1. Restoring a namespace on Openshift (or a VM)
2. Installing and running the operator for AAP (installation playbook)
3. Restoring the configuration of automation hub using config as code
4. Restoring any custom collections
5. Restore all custom execution environments
6. Obtaining the token (manually in automation hub)
7. Running the config as code of AAP
8. Running the config as code for all teams

The automation of recovery

Of course, it would be useful to be able to start this recovery from a different environment of AAP. In this way, the loss of one environment can be recovered from another, still running environment. Since we have housed all configuration as code in GIT, with pipelines that configure it in AAP without the intervention of other systems. Can we start the recovery by triggering these pipelines in the right order. Since GIT is the executor and not AAP, there is no need to arrange access between AAP environments.

The big picture

In order to restore the environment, we had already seen that the necessary steps must be taken to achieve full recovery. We're not going to go into the recovery of the installation of RHAAP here, in this repository we are going to pick up the recovery from the moment AAP is reinstalled and ready to be configured.

This involves the following (automated) steps:
1. Automation Hub Recovery
2. Obtaining the API token
3. RHAAP proof automated Configuration Recovery
If you want to trigger a pipeline from outside via the gitlab API, you need to create a separate gitlab token for each pipeline and keep it in the play in which you want to run this trigger.

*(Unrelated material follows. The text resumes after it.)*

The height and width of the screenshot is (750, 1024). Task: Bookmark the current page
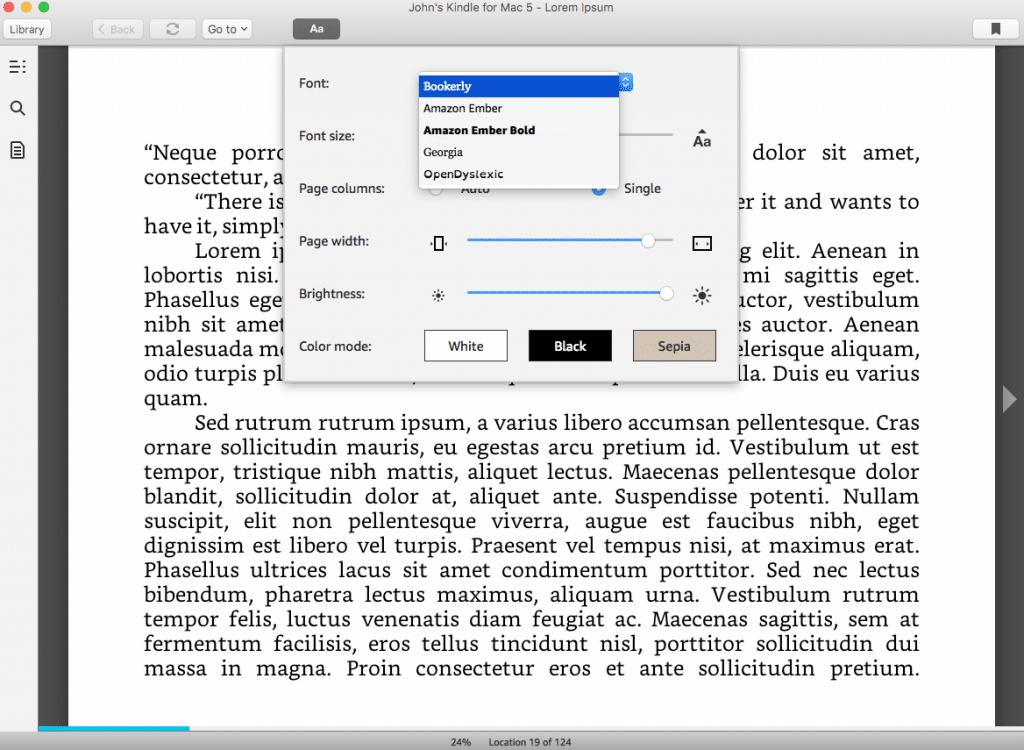pos(995,29)
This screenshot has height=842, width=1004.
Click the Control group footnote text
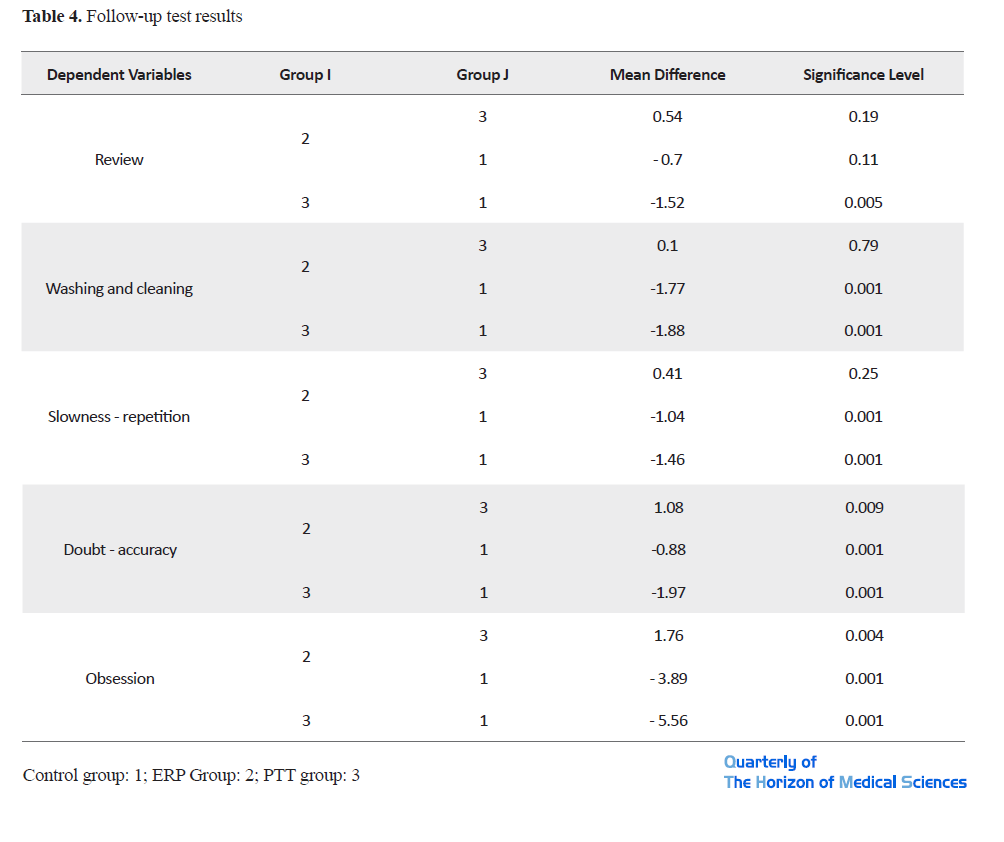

That amounts to a lot of administration, where the tokens will also expire. We certainly don't want this, we want to be able to assume that once our code has been started, it will continue until everything is executed. That won't be the case if new tokens are continuously requested. Then there is no longer any real automatic recovery.
To prevent this, it is possible in gitlab to have projects trigger each other, as if it were a dependency, no registered token is needed. A project gets such a token implicitly.this functionality is intended for dependencies, but we are going to abuse it for the recovery process, because it saves a lot of administration. What are we going to do?
1. We are making a new gitlab project for part recovery
2. We write a pipeline with a dependency on the gitlab project we want to execute (or projects)
3. Pushing it to gitlab
4. Waiting for the pipeline to be executed
5. Delete this temporary project

We do this for every recovery step. For the recovery steps, we create job template(s) in RHAAP with a survey for each environment. We only do this for the MGT (management) organization, so that only system administrators have access. We have brought the recovery steps together in a repository, where the steps are recorded in separate playbooks. We are going to explain these here.

Generic data

Both playbooks need some configuration data that defines the environment they need to function in. Since it's almost the same for both, we've merged it into 1 file: env_vars.yml

---
# put your vars in here and make sure this file is ALWAYS vault encrypted
# the values in this file will be encrypted and used in the config files.
gitlab_protocol: 'https://'
# ensure the gitlab_url has the final "/"
gitlab_url: 'gitlab.example.com/'
gitlab_user: <username_gitlab_svc_account>
gitlab_password: <passwd_gitlab_svc_account>

gitlab_group: 'CaC'
aap_base_config: aap-base-config
org_project_name_prefix: aap-config-
ahub_project_name: run_ahub_recovery
aap_project_name: run_aap_recovery

# List repositories to run the pipeline for, including the gitlab group
# name.  
repositories:
  - CaC/cac-ahub-config

  # Examples for additional repositories:
  #- images/ee_cac_image
  #- collections/linux.infra
  #- collections/linux.rhel

controllers:
  dev:
    host: controller.dev.example.com
    passwd: <admin password>
  test:
    host: controller.test.example.com
    passwd: <admin password>
  accp: 
    host: controller.accp.example.com
    passwd: <admin password>
  prod:
    host: controller.prod.example.com
    passwd: <admin password>

Above is the data that makes the operation within the environment possible. First of all, the gitlab environment is defined, the user data is important, in gitlab a user must be created who has sufficient rights to be able to perform this. Creating and using such a user prevents someone from having to use their personal credentials for this, which is of course even more undesirable. In order for this to be secure, this data must be encrypted. Secondly, the definition of the setup of gitlab for config as code. The configuration as code repositories should be housed in this gitlab group. This also allows the code to be kept simple, without too much administration. The repositories variable is an exception to the rule, which is not only about config as code, but also about the organization's 'own' affairs. Self-built collections and execution environments must also be available in the automation hub before you can fully restore the controller. Here we keep track of all those are. This is the only piece of administration that we will have to keep track of. The controllers variable is used to read in the correct configuration, after the base config has been restored, so that only the configured organizations will be restored. hosts.yaml:

all:
  hosts:
    localhost

When we talk about an 'empty' inventory, this is the most basic form. Since ansible requires an inventory, we'll give it to him. This is where the generic part of this repository ends and we are going to deal with the recovery parts.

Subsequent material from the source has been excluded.